*proFIA*: Preprocessing data from flow injection analysis coupled to

knitr::opts_chunk$set(fig.width=6, fig.height=6, fig.path='figures/')

Context

Flow injection analysis (FIA) is becoming more and more used in the context of high-throughput profiling, because of an increased resolution of mass spectrometers (HRMS). The data produced however are complex and affected by matrix effect which makes their processing difficult. The proFIA bioconductor package provides the first workflow to process FIA-HRMS raw data and generate the peak table. By taking into account the high resolution and the information of matrix effect available from multiple scans, the algorithms are robust and provide maximum information about ions m/z and intensitie using the full capability of modern mass spectrometers.

Structure

The first part of this vignette give a quick overview of the proFIA main workflow and the second part discuss the important parameters and gives some hint about parameters tuning using the plot offered by proFIA

Workflow

*proFIA* workflow

The first step generates the proFIAset object, which will be further processed during the workflow. The object contains initial information about the sample and the classes (when subdirectories for the raw data are present), as well as all results froom the processing (e.g., detected peaks, grouping, etc.). At each step, the data quality can be checked by a graphical overview using the plot function. For convenience, the 3 processing functions and methods from the workflow (proFIAset, group.FIA, and impute.FIA) have been wrapped into a single analyzeAcquisitionFIA function.

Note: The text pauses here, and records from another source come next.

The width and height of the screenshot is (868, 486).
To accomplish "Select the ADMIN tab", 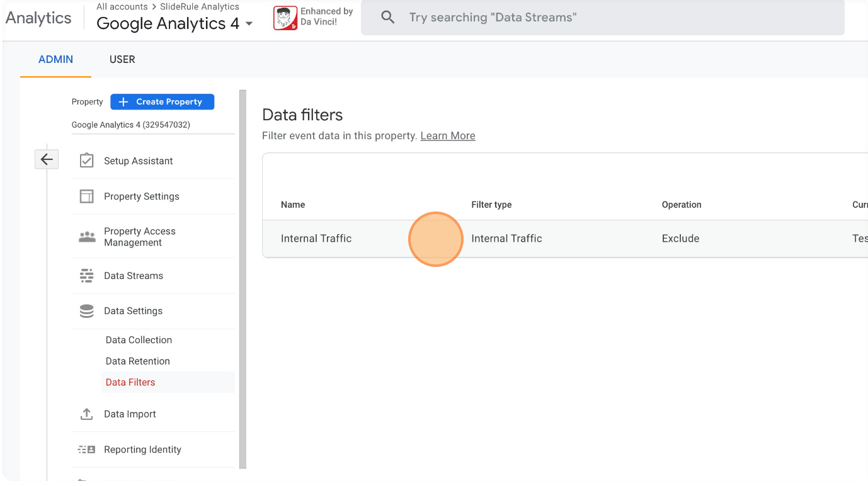I will 55,59.
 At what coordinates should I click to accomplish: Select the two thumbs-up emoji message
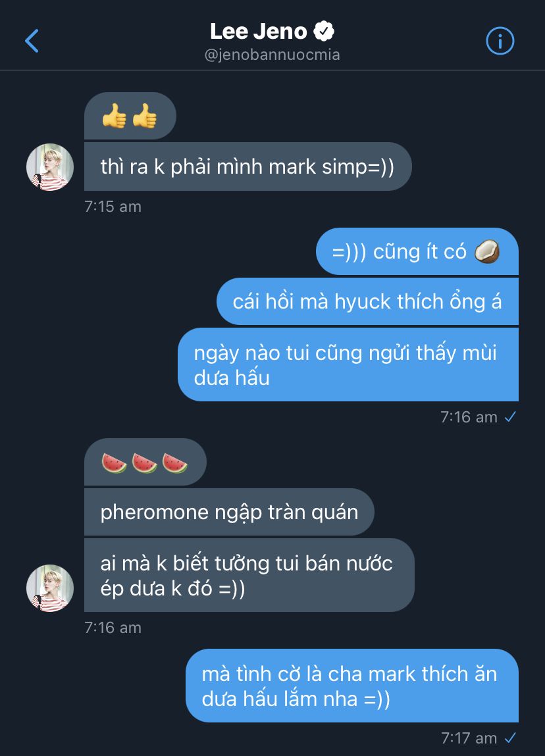[x=130, y=116]
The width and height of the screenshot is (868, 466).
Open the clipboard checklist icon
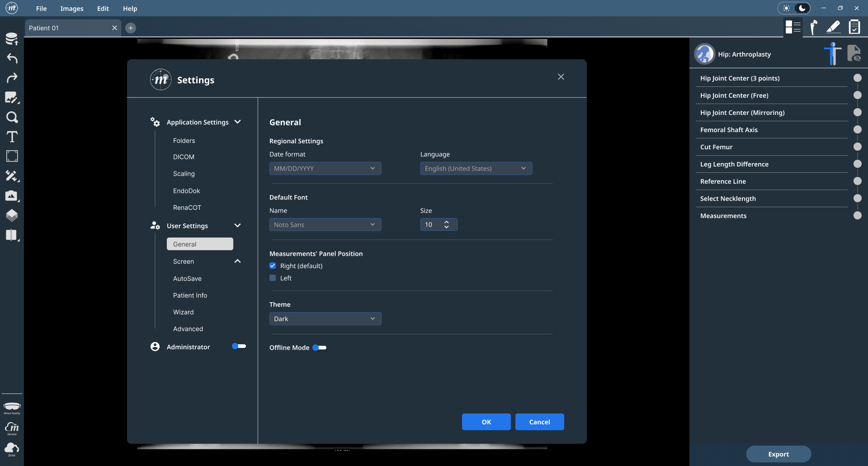854,27
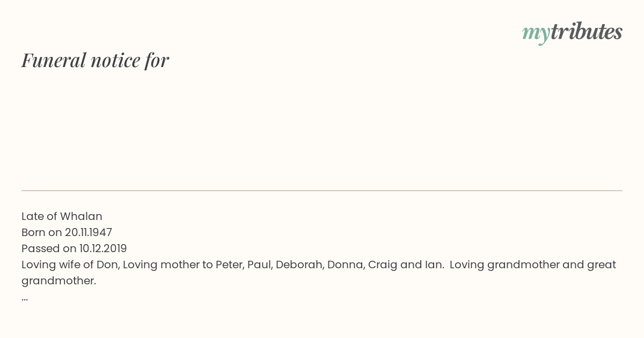Click the "Passed on" label text
This screenshot has height=338, width=644.
coord(49,248)

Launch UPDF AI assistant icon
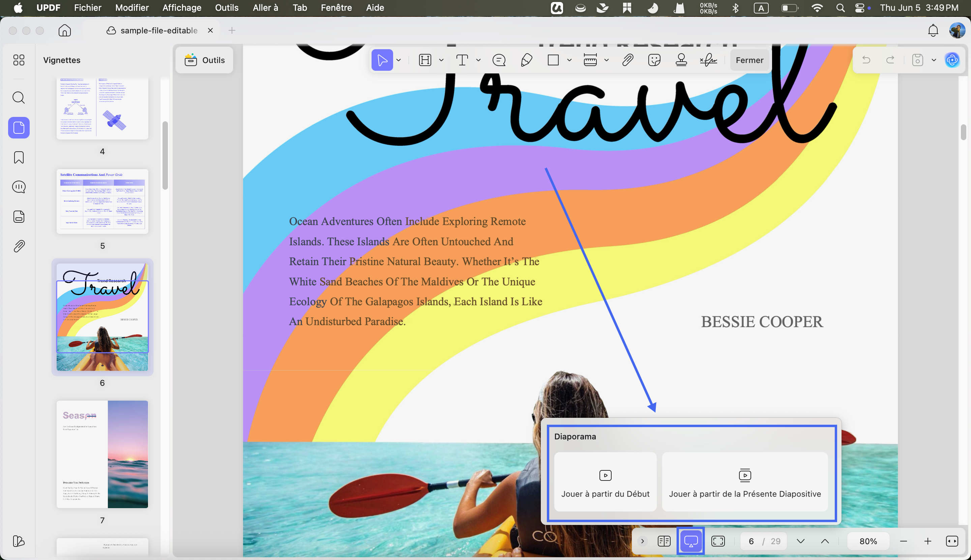(952, 60)
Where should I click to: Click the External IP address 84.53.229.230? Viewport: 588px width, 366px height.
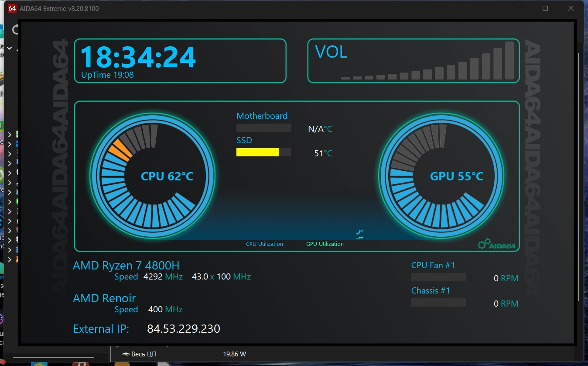pyautogui.click(x=184, y=328)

The final dataMatrix can be exported, as well as the 2 supplementary tables containing the sampleMetadata and the variableMetadata.

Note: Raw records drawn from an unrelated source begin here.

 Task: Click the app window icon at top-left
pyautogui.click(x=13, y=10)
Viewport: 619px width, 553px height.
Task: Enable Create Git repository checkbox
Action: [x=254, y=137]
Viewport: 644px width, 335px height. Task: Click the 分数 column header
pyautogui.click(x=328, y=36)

proFIA can also be accessed via a graphical user interface in the proFIA module from the Workflow4Metabolomics.org online resource for computational metabolomics, which provides a user-friendly, Galaxy-based environment for data pre-processing, statistical analysis, and annotation [@Giacomoni2015].

The plasFIA data package

A real data set consisting of human plasma spiked with 40 molecules at 3 increasing concentrations was acquired on an Orbitrap mass spectrometer with 2 replicates, in the positive ionization mode (U. Hohenester and C. Junot, LEMM laboratory, CEA, MetaboHUB). The 10 files are available in the plasFIA bioconductor data package, in the mzML format (centroid mode).

Hands-on

Peak detection with proFIAset

We first load the two packages containing the software and the dataset:

# loading the packages
library(proFIA)
library(plasFIA)
# finding the directory of the raw files
path <- system.file(package="plasFIA", "mzML")
list.files(path)

The first step of the workflow is the proFIAset function which takes as input the path to the raw files. This function performs noise model building, followed by m/z strips detection and filtering. The important parameters to keep in mind are:

Note: As all files need to be processed 2 times, one for noise estimation and one for model estimation, this step is the most time consuming of the workflow.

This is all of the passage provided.